OPINIÃO: VICTOR RUI DORES | Nos 50 anos da RTP/AÇORES

 



Nos 50 anos da RTP/AÇORES

 

         Lembro-me como se ontem fosse.

O dia 10 de agosto de 1975 calhou num domingo. Eu encontrava-me de férias na minha Graciosa ilha, e foi em casa de meu tio Avelino que assisti, maravilhado, à primeira emissão da RTP/AÇORES – em direto e em regime experimental. O primeiro rosto a surgir no écran foi o da locutora Ana Maria Cordeiro com a saudação de “senhores telespectadores”.

De seguida vimos Emanuel Carreiro e Paulo Martinho, na altura muito jovens – o primeiro muito barbudo, o segundo com uma enorme bigodaça. (As barbas e os bigodes tinham então qualquer coisa de revolucionário e estavam na moda).

Um pouco atordoado com as luzes de estúdio, o general Altino de Magalhães, então Governador Militar dos Açores, fez uma alocução defendendo os ideais de Abril e chamando a atenção para os malefícios do independentismo que então estava na ordem do dia: a FLA, Frente de Libertação dos Açores.

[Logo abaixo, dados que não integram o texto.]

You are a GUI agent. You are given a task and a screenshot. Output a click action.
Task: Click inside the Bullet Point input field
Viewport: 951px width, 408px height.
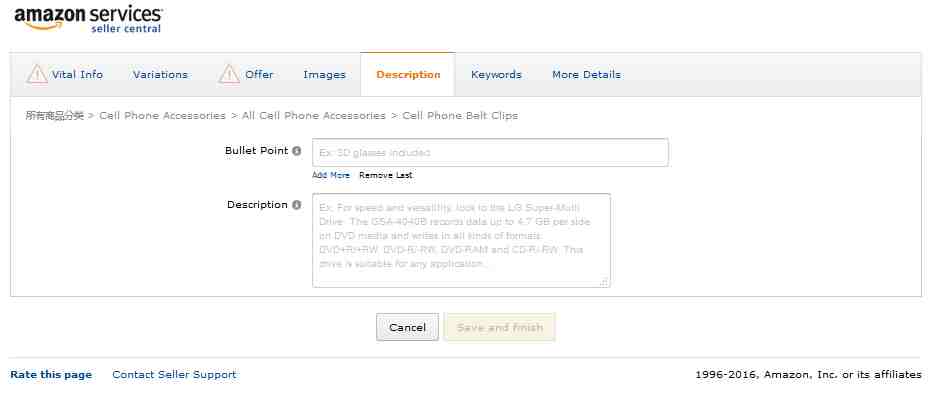490,153
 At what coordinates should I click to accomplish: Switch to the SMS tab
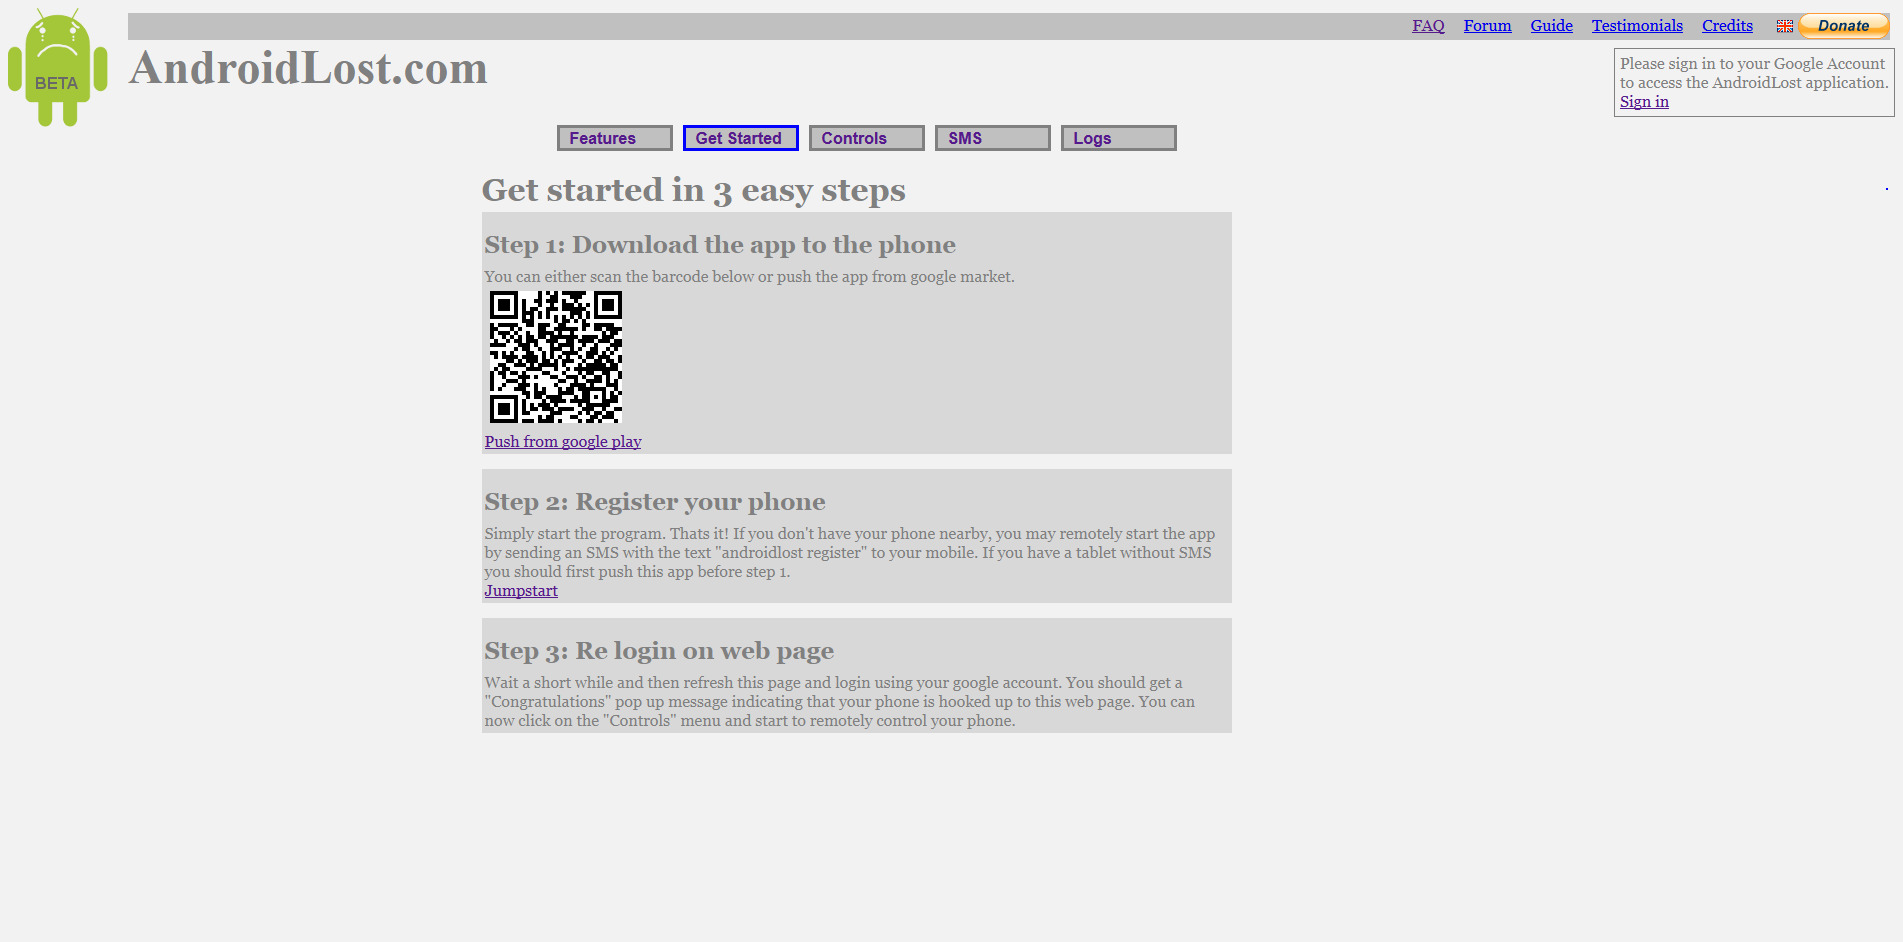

O militar não tinha dúvidas: a RTP/AÇORES era “filha da revolução”!

Seguiu-se a “Tarde de Cinema”, com a apresentação do filme “General à força”, e às 18.30 horas, assistimos, pela primeiríssima vez, a uma entrevista em estúdio conduzida por Fialho Gouveia, vindo diretamente de Lisboa para apadrinhar o evento, tendo como convidados João Bruges da Cruz, então responsável pela programação, Ramiro Alves, engenheiro eletrotécnico responsável pela instalação do emissor principal, e a própria locutora Ana Maria Cordeiro.

Cinquenta anos depois quero aqui prestar uma justa homenagem aos primeiros correspondentes da RTP/AÇORES que, infelizmente, já partiram: Gustavo Moura, na ilha de São Miguel; João Afonso, na ilha Terceira; e, no Faial, Fernando Melo, pela mão de quem me tornei, a partir de 1986, modesto colaborador da televisão açoriana. Manifesto também o meu apreço e consideração por todos os profissionais e colaboradores que, no dia a dia, fazem da RTP/AÇORES uma presença constante nas nossas vidas.





Meio século decorrido, convirá questionar: que televisão queremos hoje para os Açores? Sem dúvida uma televisão que aposte na qualidade e na diferença, numa altura em que se assiste, em Portugal, a uma espécie de clonagem televisiva, ou seja, os programas tendem a ser todos iguais e decalcados uns dos outros. Queremos uma televisão que seja regional, mas não regionalista, digo, uma televisão local e de proximidade, mas que saiba projetar-se na diáspora açoriana e em espaços do universal. (Contrariamente ao que muitos pensam, o mundo não começa em Santa Maria e acaba no Corvo)…

Nesta ordem de ideias, é preciso não esquecer que, “filha da Revolução”, a RTP/AÇORES é inseparável e indissociável da Autonomia Político Administrativa dos Açores, havendo a obrigação constitucional de cumprimento de serviço público de rádio e televisão. Para isso, há que reconfigurar o sistema de financiamento com um novo modelo de gestão em que se saiba, perfeitamente, quem manda na RTP/AÇORES…

Acima de tudo, queremos uma televisão que mostre e dê a conhecer o povo que somos – um povo historicamente definido, com uma memória, um imaginário, uma cultura e uma identidade próprias. “Reserva de um Portugal requintado” (Vitorino Nemésio dixit), os Açores são hoje o último reduto da grande cultura portuguesa.

Quem isto melhor entendeu foi Lopes de Araújo, a quem se deve também uma palavra de homenagem. Foi ele que deu luz verde à produção e realização das celebradas séries televisivas “Xailes Negros”, “O Barco e o Sonho”, “Mau Tempo no Canal”, “Gente Feliz com Lágrimas”, entre outras. Foi ele o primeiro a perceber que, a par de uma informação isenta e credível, é fundamental a aposta na produção e na ficção de qualidade. E fê-lo num tempo em que os recursos humanos e técnicos não abundavam...

Três décadas depois, continuo a achar que só através de uma forte afirmação cultural é que a RTP/AÇORES poderá sobreviver. Por isso mesmo, peço, aos seus atuais responsáveis, os melhores ofícios tendo em conta uma nova aposta na ficção.  Para que a nossa televisão não seja esquecida nem se apague no mapa da globalização.